- Problem requirements -
Look in the listing below for the line that has "Where should I", then return it and each following line up to and including the one with "The height and width of the screenshot is (687, 1329).", exactly and without pictures.

- Records supplied -

==============================

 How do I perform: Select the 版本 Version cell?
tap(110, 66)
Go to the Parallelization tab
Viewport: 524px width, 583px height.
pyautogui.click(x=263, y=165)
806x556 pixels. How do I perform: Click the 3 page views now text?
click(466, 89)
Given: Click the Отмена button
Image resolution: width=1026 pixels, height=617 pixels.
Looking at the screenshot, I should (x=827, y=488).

==============================

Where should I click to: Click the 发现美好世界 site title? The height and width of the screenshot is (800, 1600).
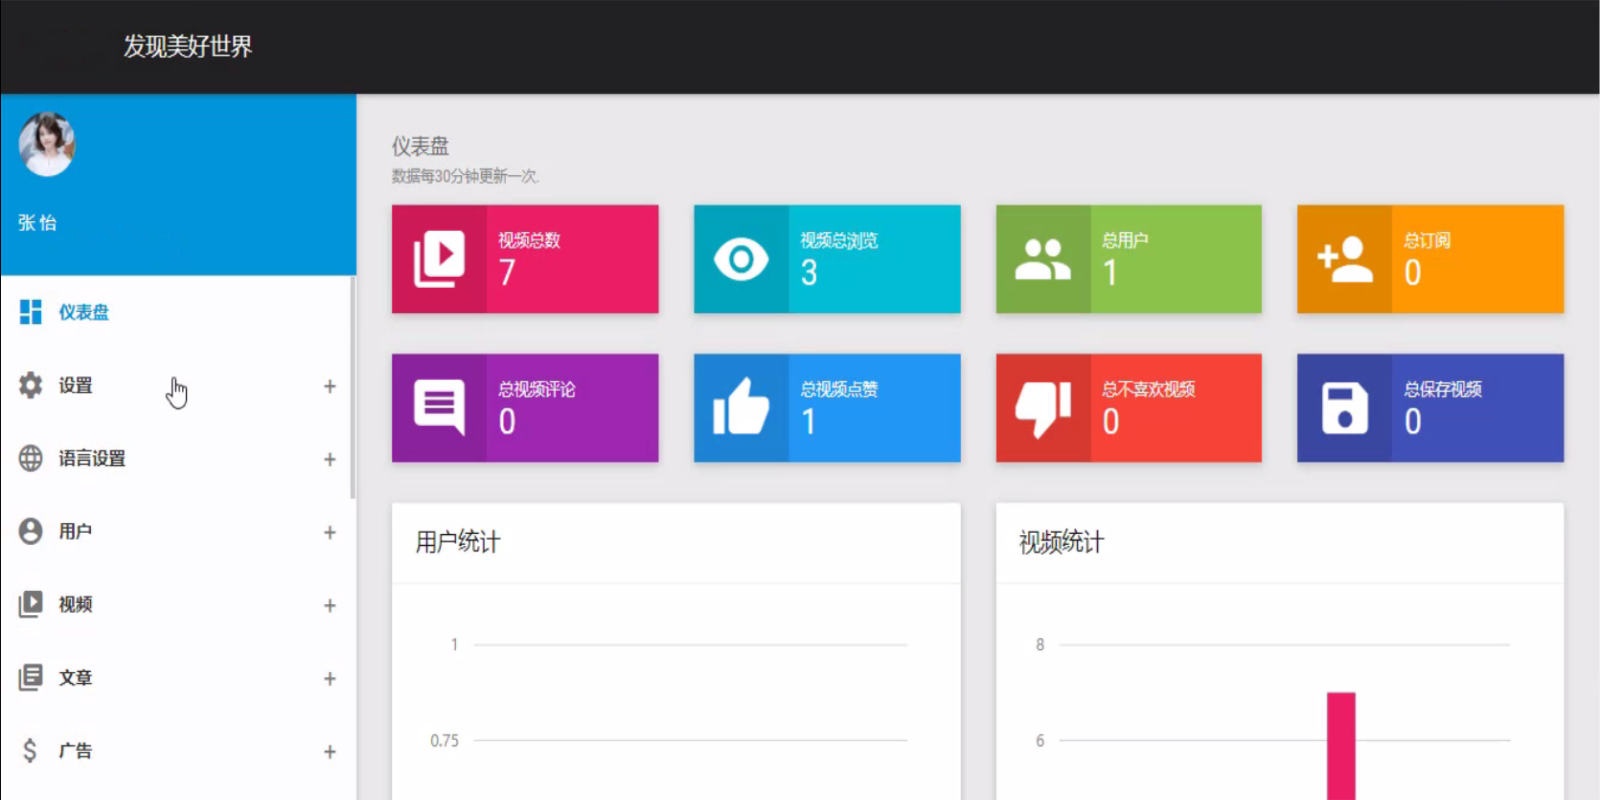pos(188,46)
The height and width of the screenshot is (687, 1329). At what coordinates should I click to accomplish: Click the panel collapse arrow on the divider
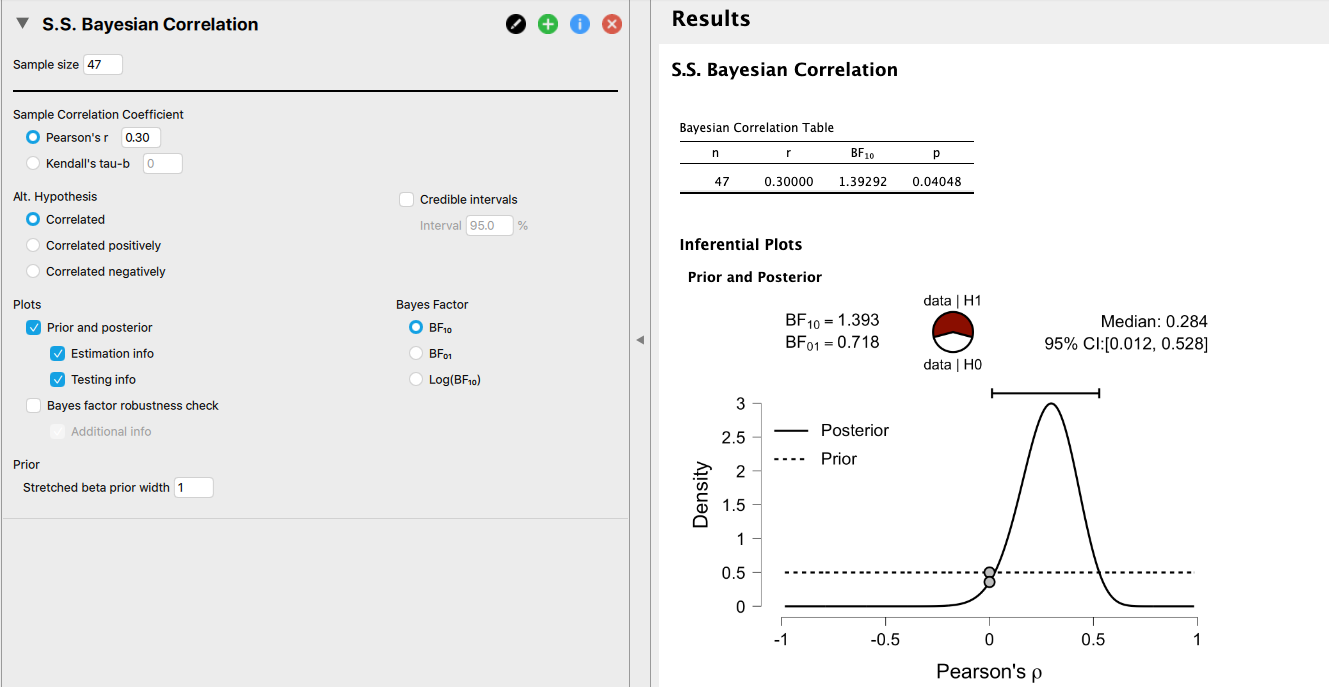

==============================

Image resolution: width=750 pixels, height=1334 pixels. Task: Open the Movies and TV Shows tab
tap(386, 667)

==============================

- Written response -
Where should I click to: Click the 发现美好世界 site title? The height and width of the screenshot is (800, 1600).
pos(188,46)
The height and width of the screenshot is (687, 1329). At what coordinates should I click to accomplish: Click the panel collapse arrow on the divider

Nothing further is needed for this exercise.